After the announcement of the nForce3 150, NVIDIA later made known their plans to release a much more powerful MCP, known as the nForce3 250. The nForce3 250 will feature the full HyperTransport bus running at 800MHz in both directions, giving up to 6.4GB/s of data throughput. Besides that, the nForce3 250 also comes with support for up to eight storage devices, four based on the older Ultra ATA-133 interface and another four on the new SATA interface. Its MCP comes with two built-in PHY for the SATA interface while a digital SATA interface was opened as an option for motherboard designers to integrate another two SATA ports using an external PHY.

In addition to the nForce3 250, there's another variant with the Gb suffix, known as nForce3 250Gb. This particular MCP comes with a built-in Ethernet MAC supporting Gigabit networks. It still requires an external PHY but because it's built into the chipset, it offers other advantages such as NVIDIA's own brand of networking features like TCP segmentation offloads, jumbo frames and checksum offloads which is only available on the nForce3 250Gb.

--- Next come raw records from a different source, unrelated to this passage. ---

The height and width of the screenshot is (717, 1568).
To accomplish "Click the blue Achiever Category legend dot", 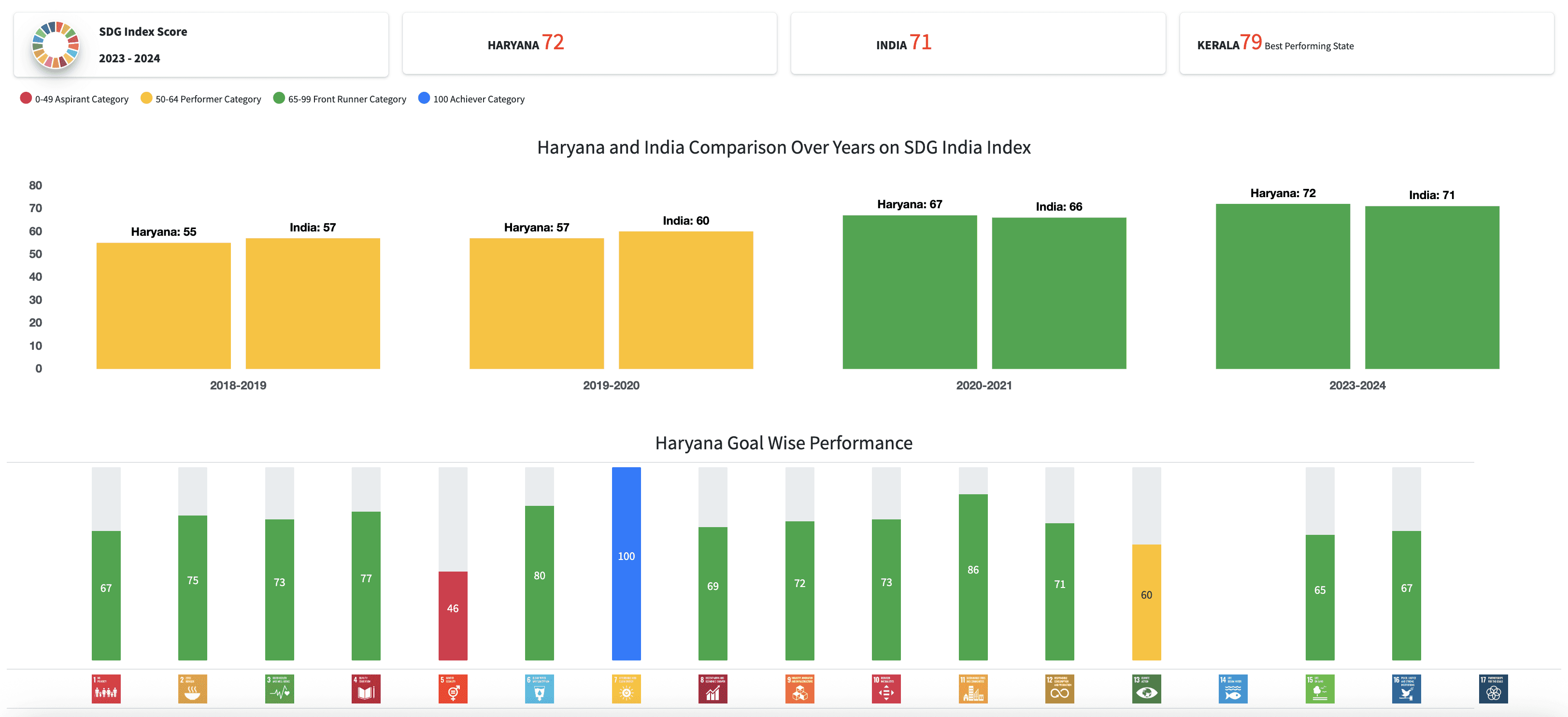I will click(x=424, y=98).
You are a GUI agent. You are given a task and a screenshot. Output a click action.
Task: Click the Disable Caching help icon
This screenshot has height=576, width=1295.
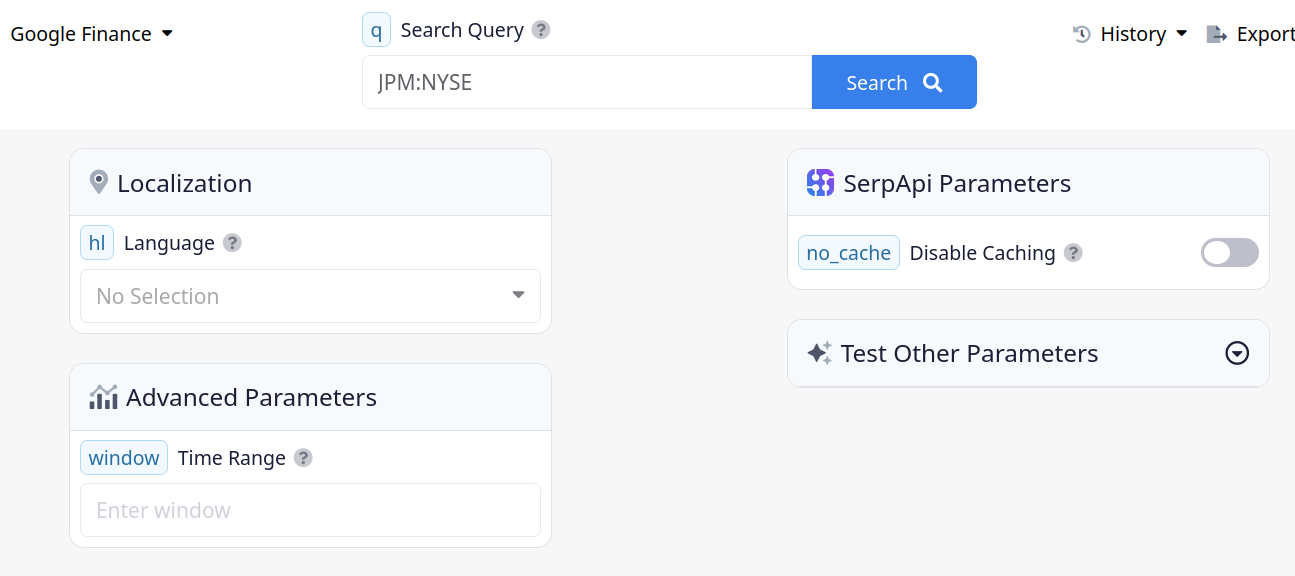(x=1073, y=253)
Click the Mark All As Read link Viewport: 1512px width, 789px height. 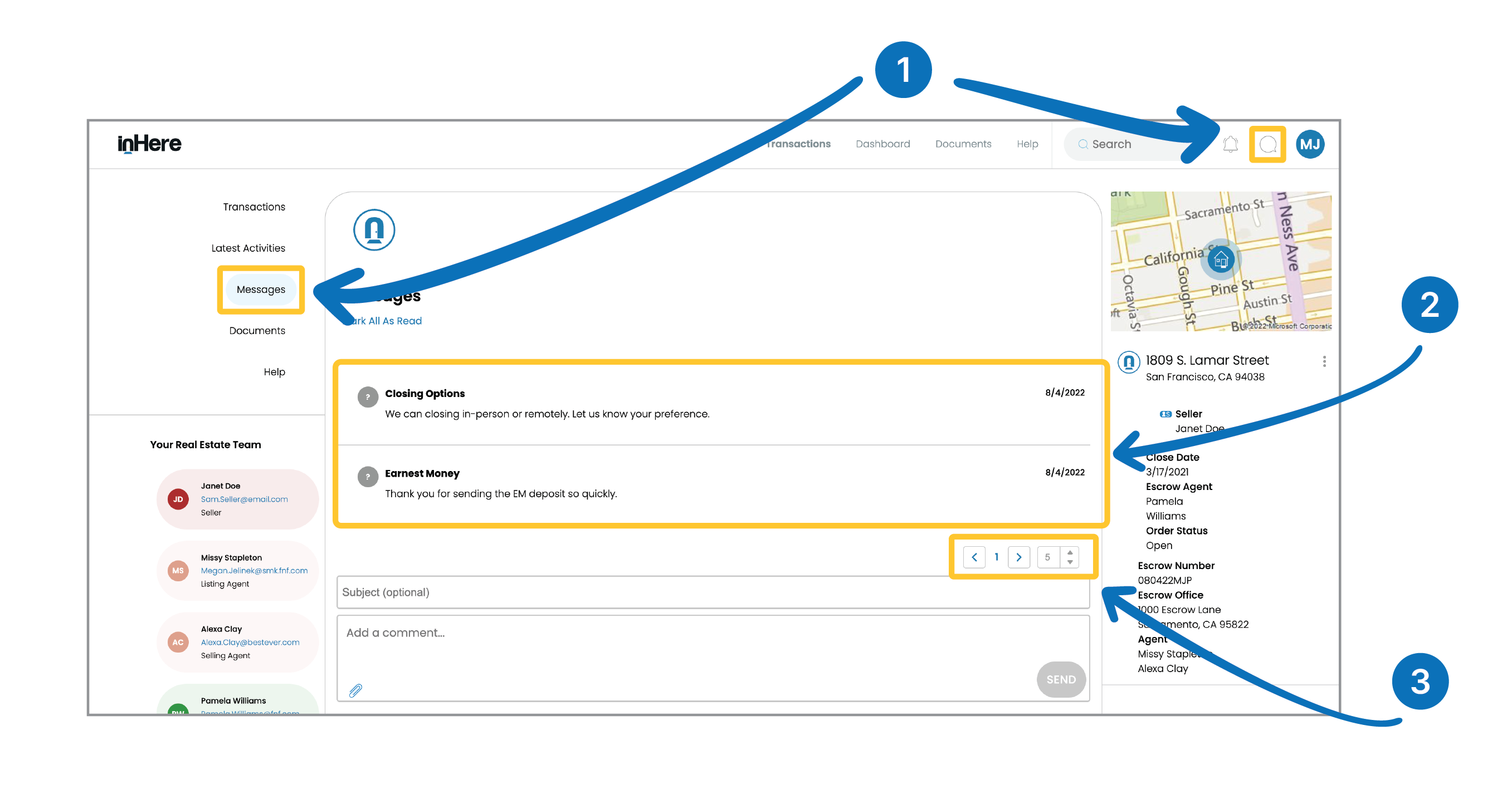[x=387, y=321]
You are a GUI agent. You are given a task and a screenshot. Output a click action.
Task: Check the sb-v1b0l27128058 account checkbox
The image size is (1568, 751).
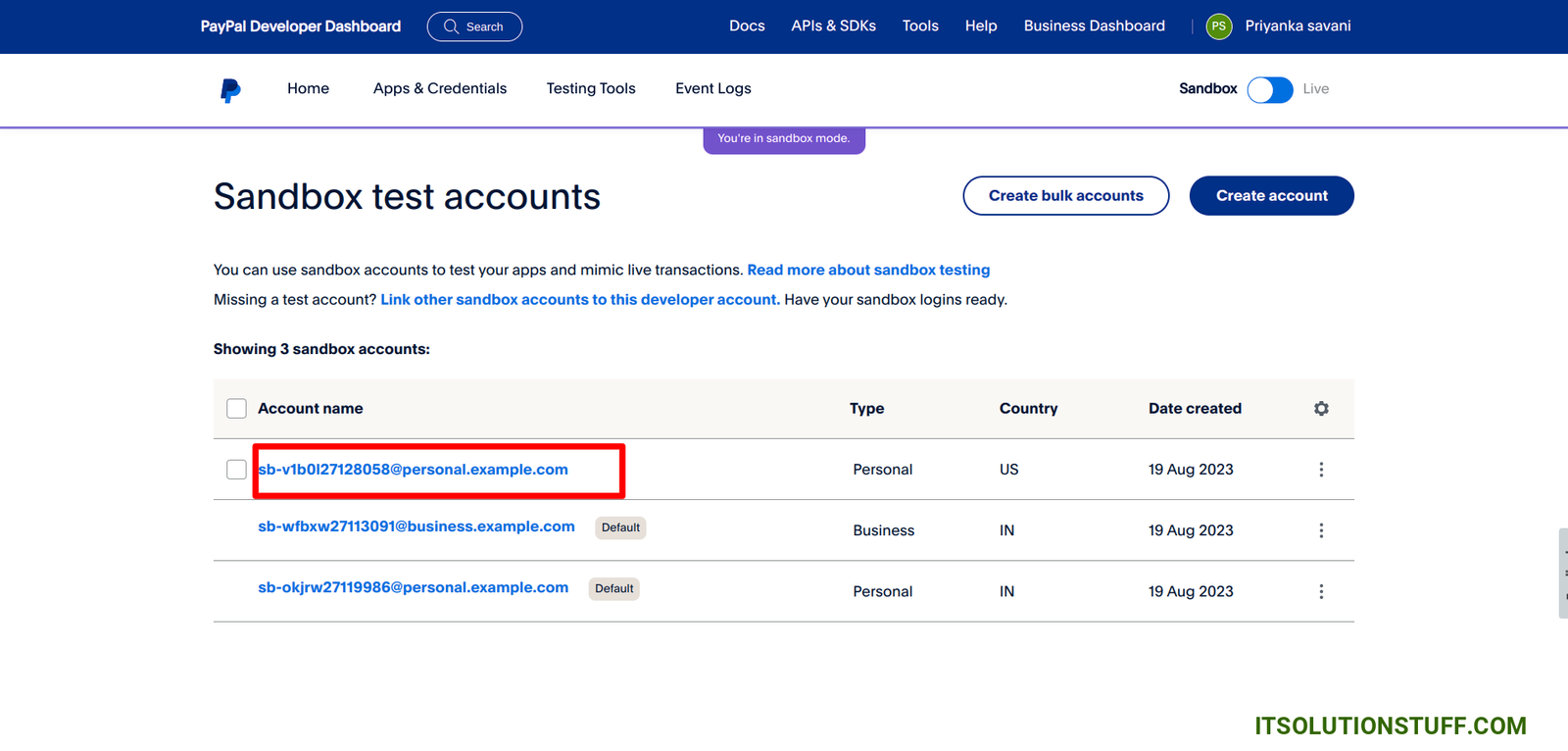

Now, if you're confused about the different offerings of the nForce3 chipset, we don't blame you. In fact, we really hate the way NVIDIA segment their MCP products, so much so that there isn't a clear distinction between all of these products. Even their technical specifications were vaguely posted in their website. Here's a quick chart to help differentiate between the various nForce3 chipsets :-

NVIDIA nForce3 MCPs Compared
Technical Features nForce3 150 nForce3 250 nForce3 250Gb nForce3 Ultra
HyperTransport Clock Speed 600MHz 800MHz 800MHz 1GHz
Upstream Bus Width 8-bit 16-bit 16-bit 16-bit
Downstream Bus Width 16-bit 16-bit 16-bit 16-bit
Total HyperTransport Bandwidth 3.6GB/s 6.4GB/s 6.4GB/s 8.0GB/s
Integrated Ethernet MAC 100Mbps 100Mbps 1000Mbps 1000Mbps
High Performance Networking Features No No Yes Yes
NVIDIA Firewall Technology No No Yes Yes
Ultra ATA-133 Channels 3 2 2 2
SATA Devices Supported 0* 4 4 4
USB 2.0 Ports 6 8 8 8
CPU Support Socket-754/940 Socket-754/940 Socket-754/940 Socket-754/939/940
* SATA support on nForce3 150 is through an external SERDES chip on third Ultra ATA-133 channel - providing up to two ports.